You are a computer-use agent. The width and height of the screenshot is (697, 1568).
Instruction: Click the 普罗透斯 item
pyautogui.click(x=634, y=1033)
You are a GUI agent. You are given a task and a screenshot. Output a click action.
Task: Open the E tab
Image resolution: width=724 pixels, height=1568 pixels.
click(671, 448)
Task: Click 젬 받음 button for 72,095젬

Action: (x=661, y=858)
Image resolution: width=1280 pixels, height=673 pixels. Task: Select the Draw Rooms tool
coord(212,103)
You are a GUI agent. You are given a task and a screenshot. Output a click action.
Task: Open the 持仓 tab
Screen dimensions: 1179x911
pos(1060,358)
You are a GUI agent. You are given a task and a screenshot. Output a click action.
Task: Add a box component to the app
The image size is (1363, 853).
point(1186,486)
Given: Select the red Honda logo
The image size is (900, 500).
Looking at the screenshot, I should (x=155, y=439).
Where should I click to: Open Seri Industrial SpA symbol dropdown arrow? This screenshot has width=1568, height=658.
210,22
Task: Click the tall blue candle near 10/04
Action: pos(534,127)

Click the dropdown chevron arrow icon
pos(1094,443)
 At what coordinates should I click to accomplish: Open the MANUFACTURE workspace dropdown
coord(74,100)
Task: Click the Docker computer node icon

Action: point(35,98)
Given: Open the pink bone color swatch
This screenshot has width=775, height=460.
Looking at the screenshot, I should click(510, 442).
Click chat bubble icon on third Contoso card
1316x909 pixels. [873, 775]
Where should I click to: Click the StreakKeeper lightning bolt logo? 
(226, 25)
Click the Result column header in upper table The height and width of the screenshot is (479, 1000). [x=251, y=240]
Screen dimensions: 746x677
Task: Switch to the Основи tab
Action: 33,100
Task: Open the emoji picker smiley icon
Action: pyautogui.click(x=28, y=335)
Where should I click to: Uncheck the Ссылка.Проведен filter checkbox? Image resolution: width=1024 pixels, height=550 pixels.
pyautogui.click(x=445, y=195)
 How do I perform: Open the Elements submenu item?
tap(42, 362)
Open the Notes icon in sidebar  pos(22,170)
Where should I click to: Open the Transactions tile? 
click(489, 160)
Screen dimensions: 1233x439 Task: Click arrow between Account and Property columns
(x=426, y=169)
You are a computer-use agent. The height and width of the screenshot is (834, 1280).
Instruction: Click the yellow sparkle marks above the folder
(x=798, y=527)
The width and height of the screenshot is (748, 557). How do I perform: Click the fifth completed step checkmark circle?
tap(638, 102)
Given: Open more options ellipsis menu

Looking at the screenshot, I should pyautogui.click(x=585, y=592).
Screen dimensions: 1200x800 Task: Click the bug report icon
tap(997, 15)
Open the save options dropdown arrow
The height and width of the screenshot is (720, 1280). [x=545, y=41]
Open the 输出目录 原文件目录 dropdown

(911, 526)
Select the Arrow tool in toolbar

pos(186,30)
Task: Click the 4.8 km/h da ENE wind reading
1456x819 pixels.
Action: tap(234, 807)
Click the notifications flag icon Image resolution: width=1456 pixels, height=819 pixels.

### EXERCISE REQUIREMENTS
Can you give everything from the start of the records above down to the line containing "coord(212,103)", both ends included, as a two-column CSV with the headers instruction and click? Put one row per request, with its text and its answer, each in a single quoted field and with line breaks turned into spaces.

### ANSWER FOR THE TASK
instruction,click
"You are a computer-use agent. The width and height of the screenshot is (697, 1568). Instruction: Click the 普罗透斯 item","pyautogui.click(x=634, y=1033)"
"You are a GUI agent. You are given a task and a screenshot. Output a click action. Task: Open the E tab Image resolution: width=724 pixels, height=1568 pixels.","click(671, 448)"
"Task: Click 젬 받음 button for 72,095젬","Action: (x=661, y=858)"
"Image resolution: width=1280 pixels, height=673 pixels. Task: Select the Draw Rooms tool","coord(212,103)"